Air mata menetes di pelupuk mata Arindi, mengingat sepanjang hidup ibunya sama sekali dia belum bisa membuat beliau bangga. Meskipun jelas bahwa ibunya selalu berkata kalau anak-anaknya selalu berhasil membuatnya bahagia. Namun, Arindi tahu kalau di ujung usia perempuan tersebut, besar keinginannya melihat anak-anaknya keluar dari pekerjaan turunan ini. 

"Maafkan Arindi, Bu!" lirihnya pedih. "Arindi berjanji akan membuat Arini tetap hidup apapun yang terjadi.
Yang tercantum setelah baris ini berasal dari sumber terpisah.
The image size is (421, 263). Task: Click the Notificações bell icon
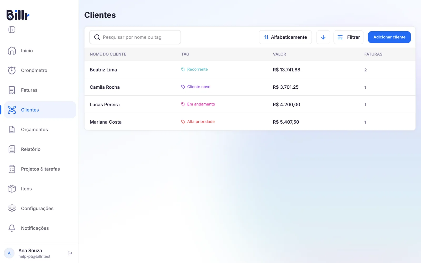(12, 228)
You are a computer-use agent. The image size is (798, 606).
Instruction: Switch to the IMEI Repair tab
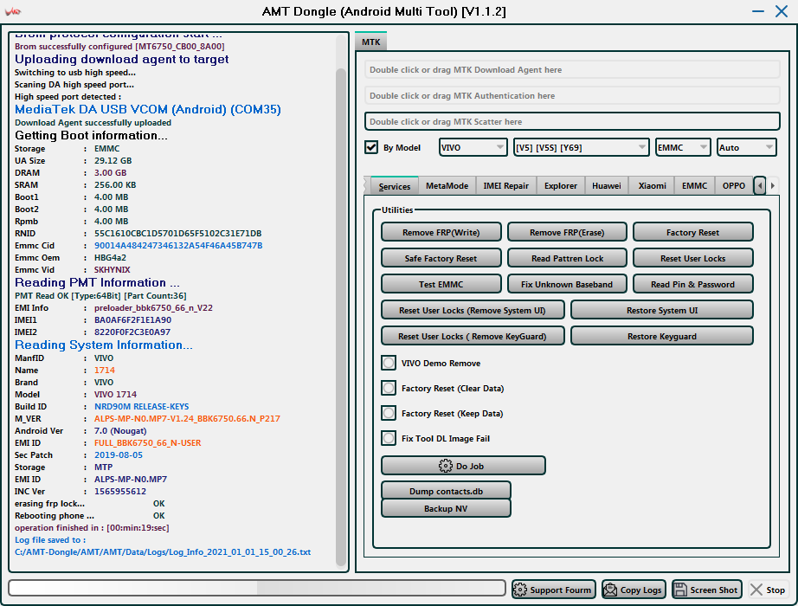[x=505, y=186]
Suatu saat nanti, kami pasti bisa punya kehidupan yang normal selayaknya orang kebanyakan."

🏶🏶

TRRRR!

Arindi tidak kaget saat ponselnya kembali berdering, sebab sama seperti yang dia duga pastilah ini ulah Om Agus dan klien lainnya. Namun, setelah mengabaikan berkali-kali, panggilan tetap tak berhenti. Arindi pun akhirnya memilih membukanya.

SI SULUNG.

Mata Arindi membulat. Kenapa? Ada apa dengan Arini? Kenapa dia menghubunginya di jam seperti ini? Apakah terjadi sesuatu dengannya? Maka, segera Arindi menekan tanda hijau di layar dan menggesernya ke kanan.

"Halo, Ni? Lo nggak apa-apa kan? Apa kata dokter tadi? Hah?" cecar Arindi.
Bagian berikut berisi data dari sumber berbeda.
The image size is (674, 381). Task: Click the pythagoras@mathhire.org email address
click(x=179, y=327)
Terdengar helaan napas panjang di seberang sana. "Lo di mana? Masih sama klien?"

Meskipun tahu bahwa kakak angkatnya itu tidak bisa melihatnya, Arindi tetap menggeleng. "Gue di jalan sekarang. Kenapa? Lo mau titip sesuatu atau gimana?"

"Kok cepat banget?"

"Ceritanya ribet!" jawab Arindi asal. "Lo kenapa? Jawab dulu dong! Gue teleponin dokter atau gimana?"
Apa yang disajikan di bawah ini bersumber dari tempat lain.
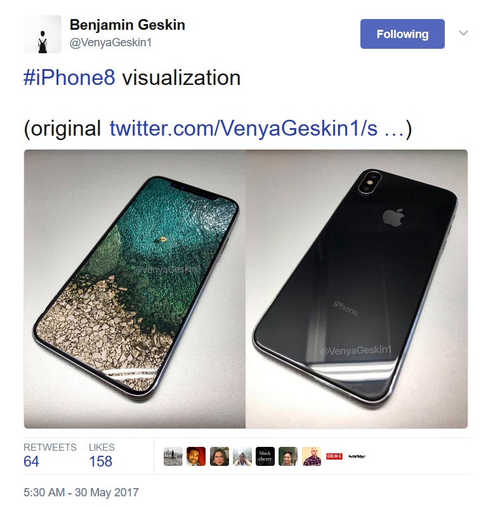Open first liker avatar with landscape photo
This screenshot has width=493, height=509.
pos(173,456)
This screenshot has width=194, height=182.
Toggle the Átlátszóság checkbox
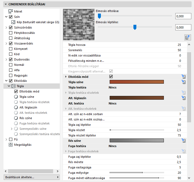[x=11, y=38]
"Gue nggak kenapa-kenapa, Rin!"

"Terus?"

"Gue mau lo balik sekarang."

"Tuh, kan!" Arindi semakin khawatir. "Kalau nggak kenapa-kenapa, terus kenapa lo nyuruh gue balik? Hah? Jangan bohong, Ni! Lo kenapa?"

"Harusnya gue yang tanya lo kenapa?"

"Gue?" Kening Arindi mengerut. "Kok jadi gue?"

Suara Arini yang serak kembali menghela napas. "Di rumah ada polisi mencari lo."

"Apa?"

"POLISI. P-O-L-I-S-I."

Bukan itu! Maksud Arindi, kenapa dengan polisi?